Exercise input =
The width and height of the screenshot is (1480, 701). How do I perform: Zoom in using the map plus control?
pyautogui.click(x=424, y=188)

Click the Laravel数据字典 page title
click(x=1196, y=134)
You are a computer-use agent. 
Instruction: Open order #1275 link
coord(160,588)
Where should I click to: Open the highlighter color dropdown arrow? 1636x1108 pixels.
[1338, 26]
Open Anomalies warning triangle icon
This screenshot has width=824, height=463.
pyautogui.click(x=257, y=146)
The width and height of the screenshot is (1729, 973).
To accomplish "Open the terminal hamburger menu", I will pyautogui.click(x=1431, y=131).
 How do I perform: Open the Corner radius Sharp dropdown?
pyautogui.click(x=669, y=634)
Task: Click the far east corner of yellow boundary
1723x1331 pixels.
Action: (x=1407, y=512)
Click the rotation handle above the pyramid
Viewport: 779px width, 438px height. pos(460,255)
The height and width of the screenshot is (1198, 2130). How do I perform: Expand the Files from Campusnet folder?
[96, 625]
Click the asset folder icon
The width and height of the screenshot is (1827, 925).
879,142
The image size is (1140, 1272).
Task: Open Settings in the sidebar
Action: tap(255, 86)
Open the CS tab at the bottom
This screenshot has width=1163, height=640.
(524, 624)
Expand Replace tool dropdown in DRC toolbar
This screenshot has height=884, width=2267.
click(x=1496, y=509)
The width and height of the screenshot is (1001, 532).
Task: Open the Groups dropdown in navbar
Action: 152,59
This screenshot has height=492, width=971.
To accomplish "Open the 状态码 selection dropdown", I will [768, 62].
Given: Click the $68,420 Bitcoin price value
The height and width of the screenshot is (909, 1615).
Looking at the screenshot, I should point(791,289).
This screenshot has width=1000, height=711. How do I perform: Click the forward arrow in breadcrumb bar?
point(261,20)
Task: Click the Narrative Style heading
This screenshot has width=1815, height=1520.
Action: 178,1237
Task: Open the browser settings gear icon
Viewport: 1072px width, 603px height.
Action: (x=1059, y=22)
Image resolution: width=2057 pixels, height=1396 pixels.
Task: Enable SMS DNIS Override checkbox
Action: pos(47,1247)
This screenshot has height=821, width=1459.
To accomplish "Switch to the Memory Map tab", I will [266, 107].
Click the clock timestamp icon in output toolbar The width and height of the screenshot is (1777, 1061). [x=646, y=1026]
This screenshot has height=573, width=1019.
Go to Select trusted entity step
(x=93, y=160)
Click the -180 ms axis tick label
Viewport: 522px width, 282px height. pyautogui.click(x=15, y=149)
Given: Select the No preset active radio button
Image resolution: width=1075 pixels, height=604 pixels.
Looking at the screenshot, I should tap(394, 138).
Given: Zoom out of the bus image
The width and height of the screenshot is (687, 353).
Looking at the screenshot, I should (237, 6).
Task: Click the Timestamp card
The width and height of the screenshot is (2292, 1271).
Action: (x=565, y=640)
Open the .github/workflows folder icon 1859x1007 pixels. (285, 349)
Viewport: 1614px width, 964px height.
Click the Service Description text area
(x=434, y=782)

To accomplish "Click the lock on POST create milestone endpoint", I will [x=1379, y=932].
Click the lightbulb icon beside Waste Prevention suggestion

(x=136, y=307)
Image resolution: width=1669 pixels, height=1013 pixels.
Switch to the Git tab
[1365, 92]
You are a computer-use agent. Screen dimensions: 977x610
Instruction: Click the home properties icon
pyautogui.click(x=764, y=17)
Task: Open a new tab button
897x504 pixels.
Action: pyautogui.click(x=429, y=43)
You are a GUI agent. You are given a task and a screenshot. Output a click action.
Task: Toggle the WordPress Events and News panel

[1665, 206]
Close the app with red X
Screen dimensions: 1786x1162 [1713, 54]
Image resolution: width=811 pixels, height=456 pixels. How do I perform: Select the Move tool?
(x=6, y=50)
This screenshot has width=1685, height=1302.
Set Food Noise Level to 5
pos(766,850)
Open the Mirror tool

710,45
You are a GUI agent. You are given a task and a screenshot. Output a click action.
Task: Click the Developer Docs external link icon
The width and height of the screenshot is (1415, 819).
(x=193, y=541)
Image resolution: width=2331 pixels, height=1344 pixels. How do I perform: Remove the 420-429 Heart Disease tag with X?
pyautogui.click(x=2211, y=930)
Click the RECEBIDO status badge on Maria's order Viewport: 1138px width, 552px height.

What you need to do =
Copy every line of the listing containing the string "will".

Task solution =
To accomplish "Open the terminal hamburger menu", I will pyautogui.click(x=1431, y=131).
To accomplish "Open the 状态码 selection dropdown", I will [768, 62].
To accomplish "Switch to the Memory Map tab", I will [266, 107].
To accomplish "Click the lock on POST create milestone endpoint", I will [x=1379, y=932].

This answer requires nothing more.